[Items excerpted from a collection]
-------
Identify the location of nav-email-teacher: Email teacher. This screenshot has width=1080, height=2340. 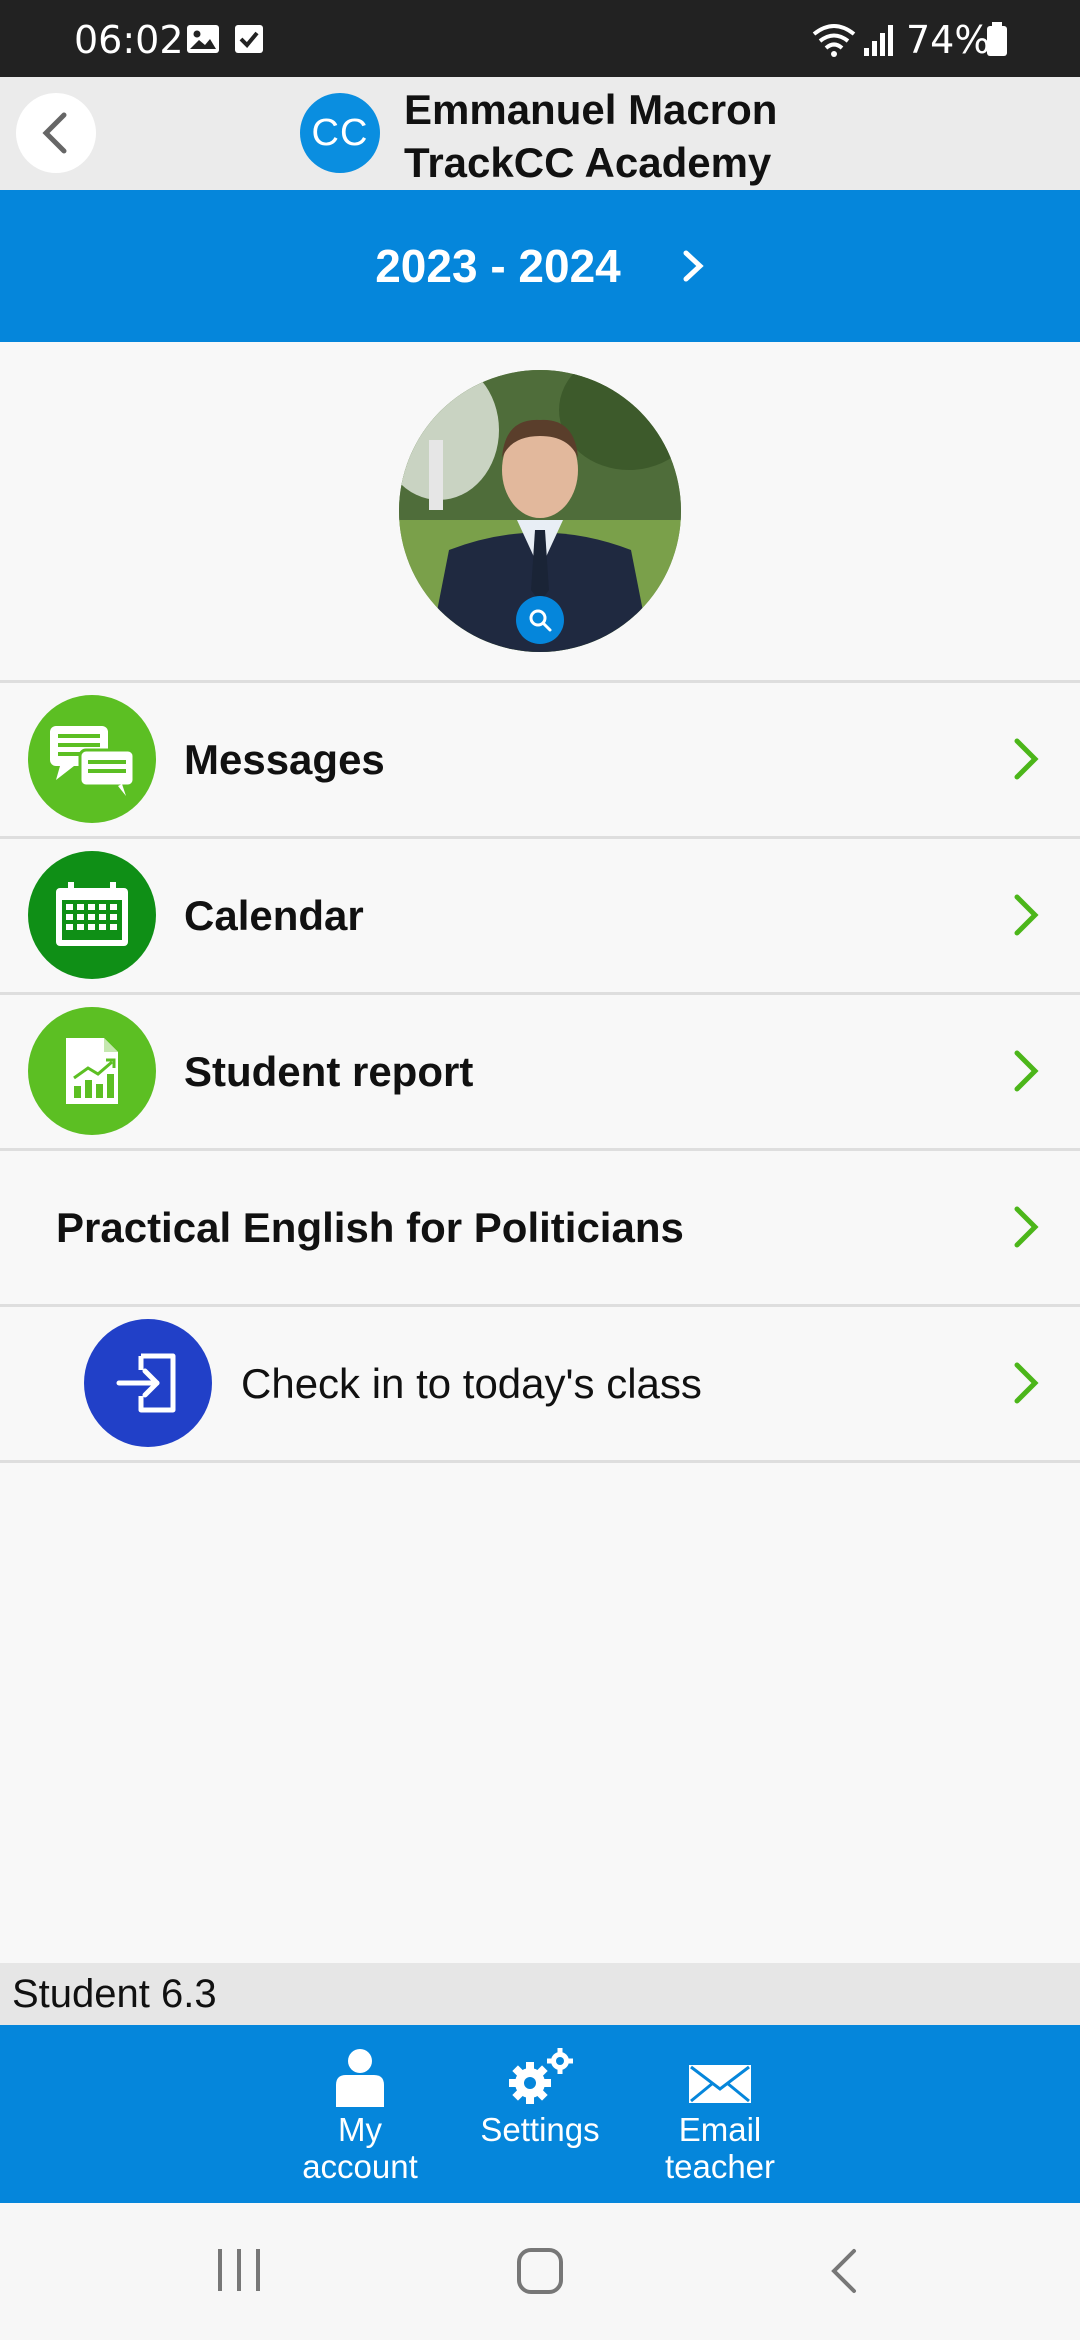
(720, 2114).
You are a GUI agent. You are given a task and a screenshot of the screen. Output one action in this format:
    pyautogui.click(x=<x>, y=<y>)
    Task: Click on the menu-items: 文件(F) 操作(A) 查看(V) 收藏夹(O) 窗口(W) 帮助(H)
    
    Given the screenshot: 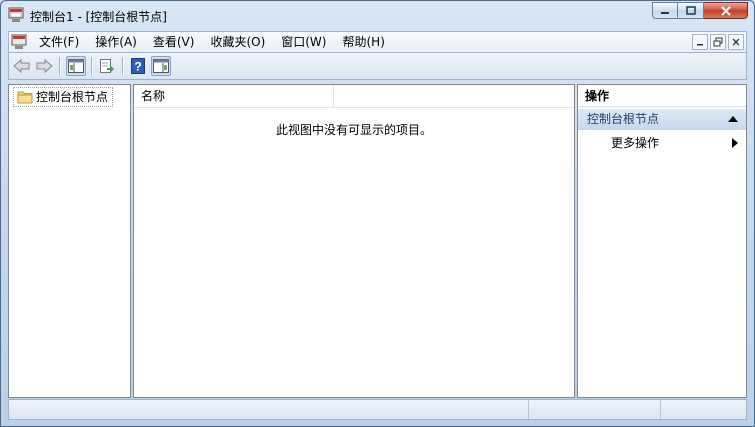 What is the action you would take?
    pyautogui.click(x=212, y=42)
    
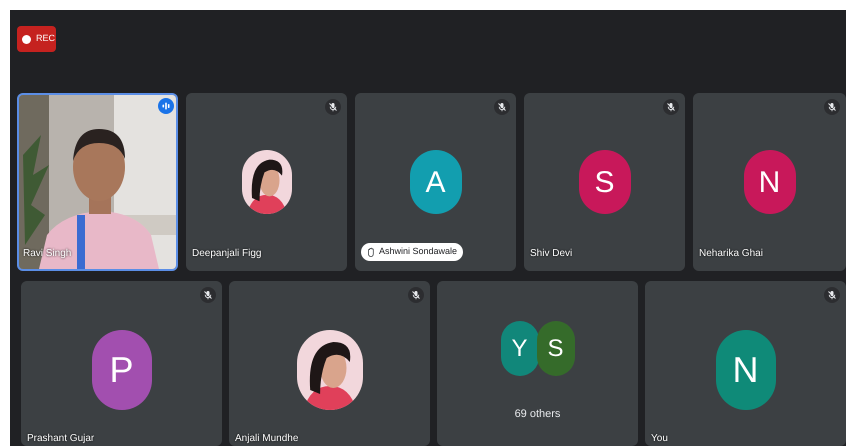 This screenshot has height=446, width=846. What do you see at coordinates (266, 439) in the screenshot?
I see `participant-name: Anjali Mundhe` at bounding box center [266, 439].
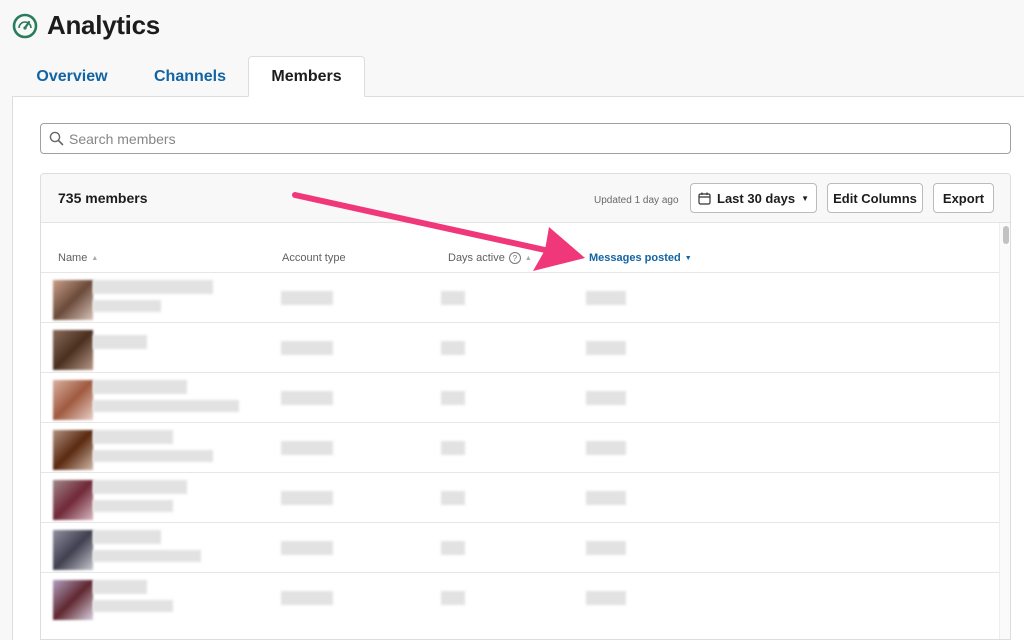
-------
- JOB ITEM
Rewrite everything from the start of the items down through the line containing "(720, 2114).", replacing "Identify" with "Determine" and keeping all else unchanged. Omit the pictures from your answer.

- COMPLETED TASK
Determine the location of nav-email-teacher: Email teacher. This screenshot has width=1080, height=2340. 
(720, 2114).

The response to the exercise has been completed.